What is the guarantee of transparency and accountability at every stage? So far there have only been ominous signs of just the opposite. The Centre is flaunting such a mega project like interlinking of rivers without detailed surveys – which would take years to complete – and concrete cost-benefit assessment. Only a few maps, purported to have been taken out of the Hashim Commission report, are doing the rounds in the media. But it is claimed that the plan has been technically upheld by the Technical Advisory Committee of the Ministry of Water Resources, the Central Water Commission and the National Commission on Integrated Water Resources Development Plan and that the studies have been ratified by engineers, sociologists and economists and so on. If this is so, why these are shrouded by secrecy? Addressing a FICCI conference recently in March this year Suresh Prabhu made the astounding claim that the project for interlinking the rivers would create 35,000 to 40,000 MWs of hydel power. How? This he did not bother to explain. Pulling these numbers out of a hat might make a good pre-election gimmick, but this cannot be allowed to fool people. A.Vaidyanathan has rightly demanded that the least that Suresh Prabhu, head of the task force on interlinking rivers, could do is to make all the relevant reports and documents available to the public for a thorough scrutiny.

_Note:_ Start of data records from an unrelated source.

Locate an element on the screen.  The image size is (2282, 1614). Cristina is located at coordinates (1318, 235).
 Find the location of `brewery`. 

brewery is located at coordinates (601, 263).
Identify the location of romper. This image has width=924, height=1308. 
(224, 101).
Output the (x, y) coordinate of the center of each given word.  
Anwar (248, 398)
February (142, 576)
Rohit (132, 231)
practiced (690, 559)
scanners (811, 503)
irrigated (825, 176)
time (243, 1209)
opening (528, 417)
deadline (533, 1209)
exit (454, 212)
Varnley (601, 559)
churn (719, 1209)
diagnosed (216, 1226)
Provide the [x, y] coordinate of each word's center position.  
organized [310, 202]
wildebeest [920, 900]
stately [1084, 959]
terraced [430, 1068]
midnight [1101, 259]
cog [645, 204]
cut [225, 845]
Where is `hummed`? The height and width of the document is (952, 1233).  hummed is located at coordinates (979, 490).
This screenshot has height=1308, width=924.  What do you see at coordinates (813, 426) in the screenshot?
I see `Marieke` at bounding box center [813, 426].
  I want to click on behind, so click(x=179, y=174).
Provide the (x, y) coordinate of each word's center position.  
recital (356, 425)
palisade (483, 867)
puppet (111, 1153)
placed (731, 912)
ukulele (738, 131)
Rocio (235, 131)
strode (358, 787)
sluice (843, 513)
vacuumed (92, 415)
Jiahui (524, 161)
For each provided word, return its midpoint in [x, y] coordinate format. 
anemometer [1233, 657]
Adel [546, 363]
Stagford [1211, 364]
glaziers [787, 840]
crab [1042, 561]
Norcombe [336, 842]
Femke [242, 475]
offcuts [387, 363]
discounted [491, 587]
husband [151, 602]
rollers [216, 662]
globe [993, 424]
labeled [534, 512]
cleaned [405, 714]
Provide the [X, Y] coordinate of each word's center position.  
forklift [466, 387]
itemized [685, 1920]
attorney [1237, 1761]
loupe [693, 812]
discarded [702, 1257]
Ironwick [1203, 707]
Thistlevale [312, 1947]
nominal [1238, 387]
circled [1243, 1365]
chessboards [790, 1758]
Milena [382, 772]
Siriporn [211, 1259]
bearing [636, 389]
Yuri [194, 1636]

Water is an essential for all people. This is why corporations are so keen to make it a marketable commodity rather than a human right. It is also why it is imperative that all citizens must vigilantly on having an informed say in all matters pertaining to this precious resource, to make sure that policies are made to ensure water for all, not water which flows through people’s hands into the profit-making tanks of a few.